[Opening DATA SECTION section]
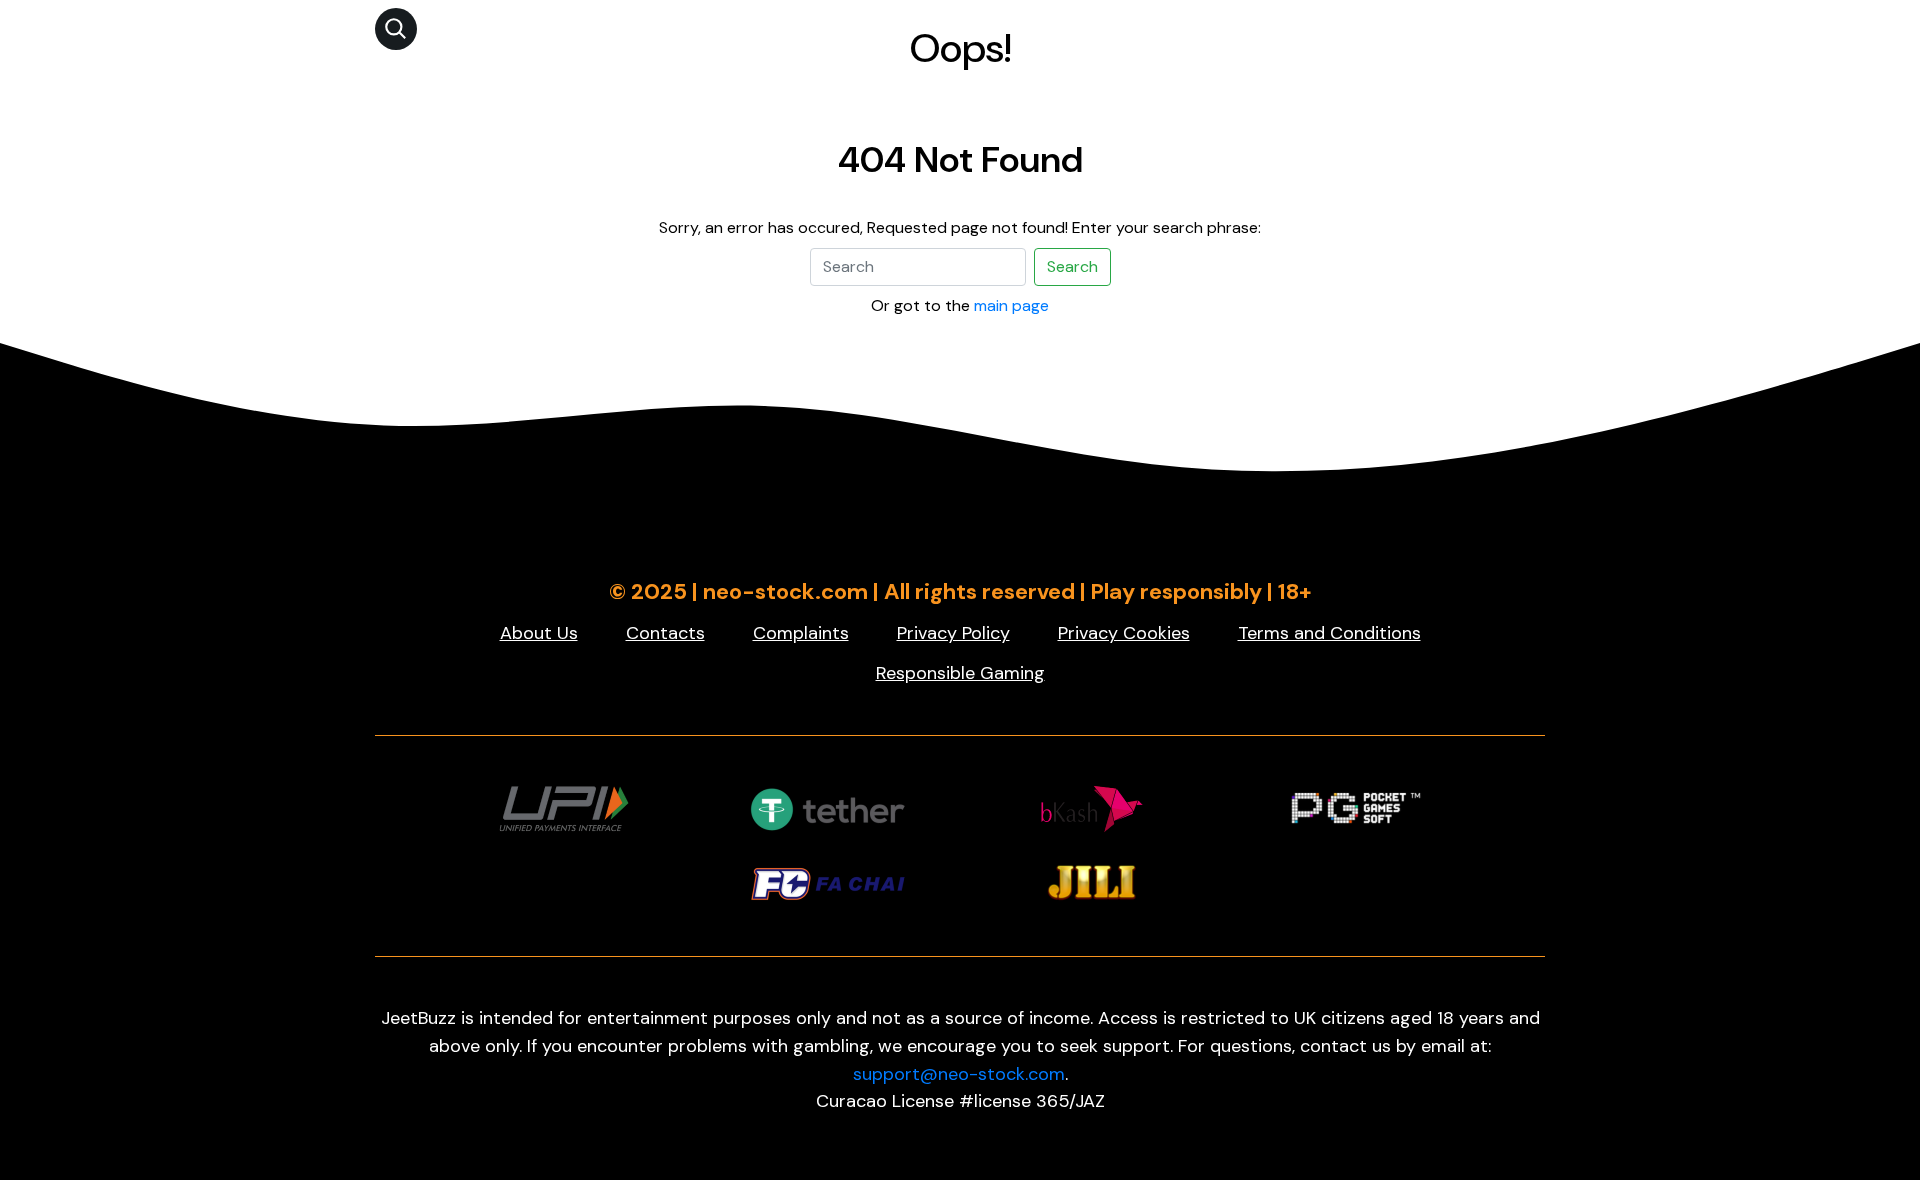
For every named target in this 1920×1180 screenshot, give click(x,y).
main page (1011, 305)
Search (1072, 266)
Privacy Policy (953, 633)
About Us (539, 633)
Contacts (665, 633)
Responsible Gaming (960, 673)
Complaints (801, 633)
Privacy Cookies (1124, 633)
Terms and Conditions (1329, 633)
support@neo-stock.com (959, 1074)
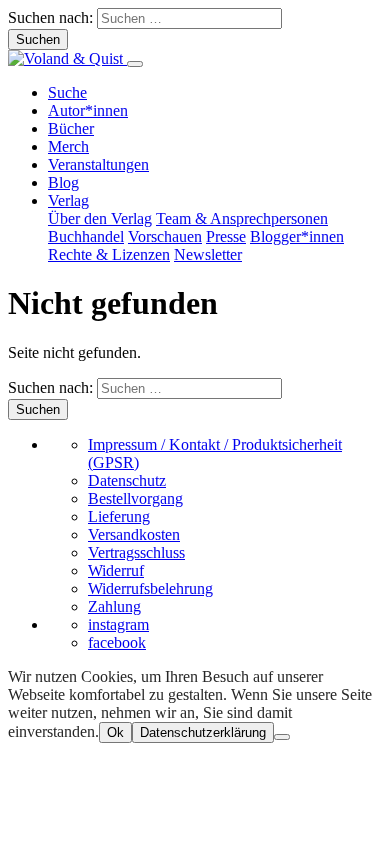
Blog (63, 182)
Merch (68, 146)
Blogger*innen (297, 236)
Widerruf (116, 570)
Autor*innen (88, 110)
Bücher (71, 128)
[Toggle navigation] (135, 64)
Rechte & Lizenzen (109, 254)
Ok (115, 732)
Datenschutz (127, 480)
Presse (226, 236)
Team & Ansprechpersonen (242, 218)
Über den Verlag (100, 218)
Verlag (68, 200)
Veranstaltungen (98, 164)
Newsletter (208, 254)
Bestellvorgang (135, 498)
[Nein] (282, 737)
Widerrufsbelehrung (150, 588)
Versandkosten (134, 534)
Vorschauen (165, 236)
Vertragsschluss (136, 552)
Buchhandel (86, 236)
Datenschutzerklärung (203, 732)
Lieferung (119, 516)
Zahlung (114, 606)
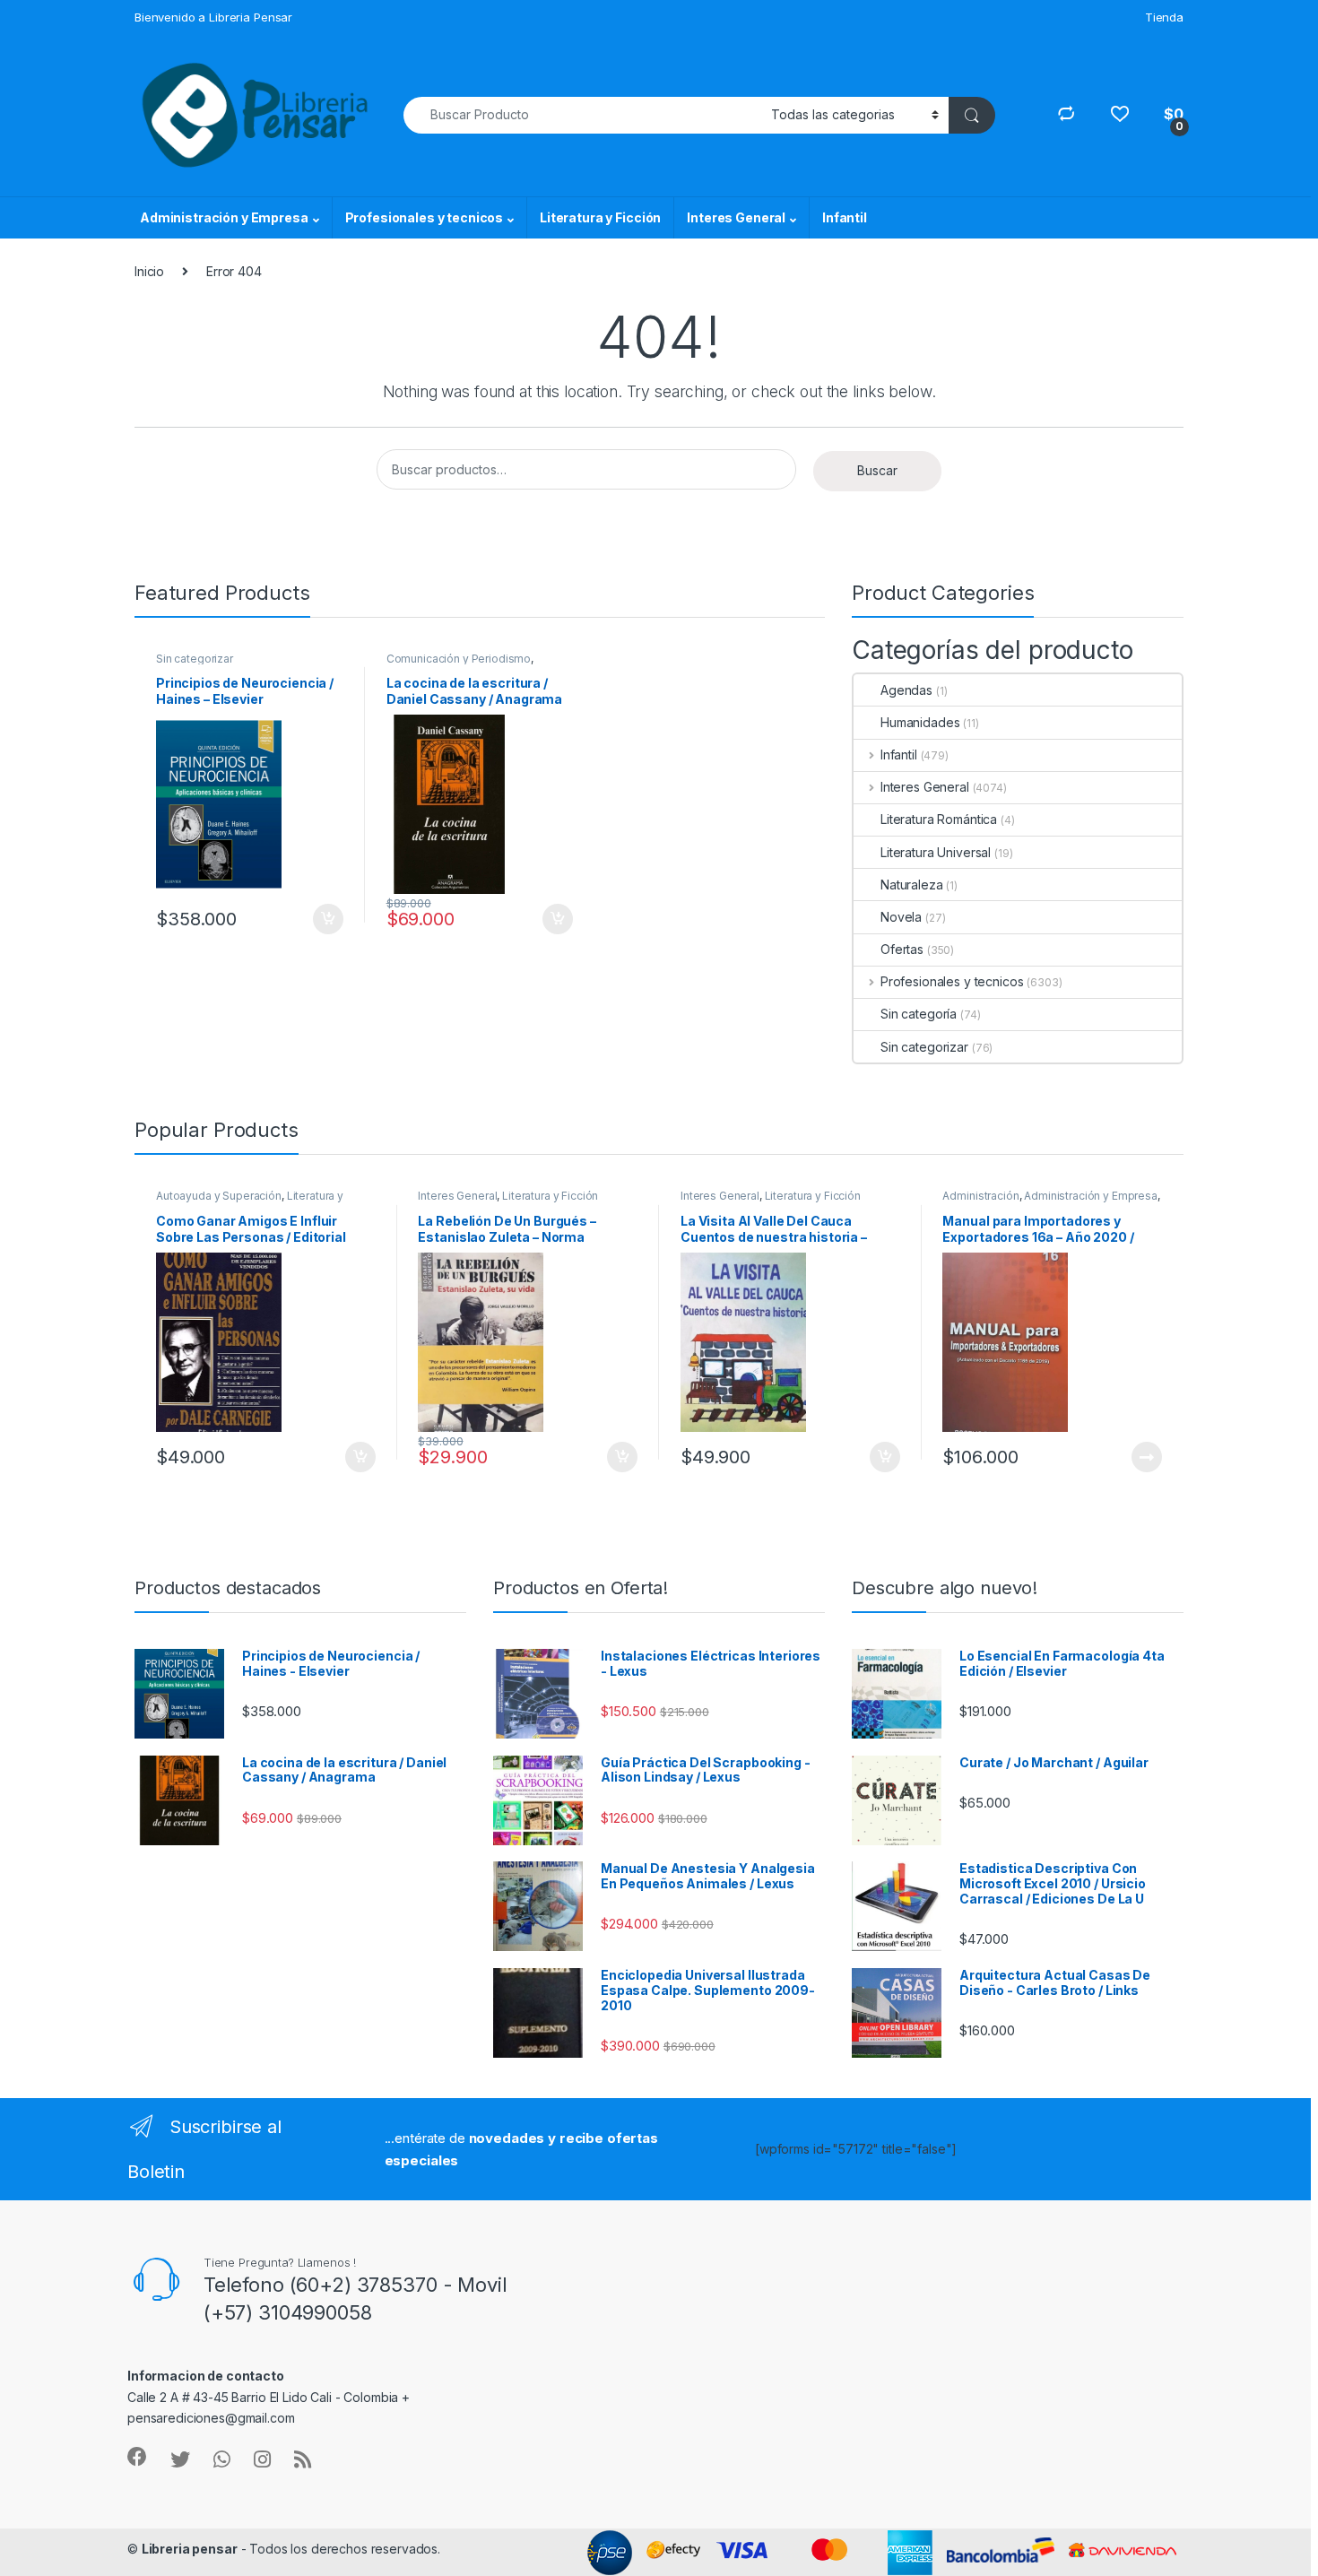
[Closing DATA SECTION section]
**ACTIVITY**.
Would you reproduce the lines above, from the very first through the line containing "Team & Ansprechpersonen (242, 218)", exactly and without the pictures?

**RESPONSE TO THE EXERCISE**.
For every named target in this 1920×1180 screenshot, give click(x,y).
main page (1011, 305)
Search (1072, 266)
Privacy Policy (953, 633)
About Us (539, 633)
Contacts (665, 633)
Responsible Gaming (960, 673)
Complaints (801, 633)
Privacy Cookies (1124, 633)
Terms and Conditions (1329, 633)
support@neo-stock.com (959, 1074)
Blog (63, 182)
Merch (68, 146)
Blogger*innen (297, 236)
Widerruf (116, 570)
Autor*innen (88, 110)
Bücher (71, 128)
[Toggle navigation] (135, 64)
Rechte & Lizenzen (109, 254)
Ok (115, 732)
Datenschutz (127, 480)
Presse (226, 236)
Team & Ansprechpersonen (242, 218)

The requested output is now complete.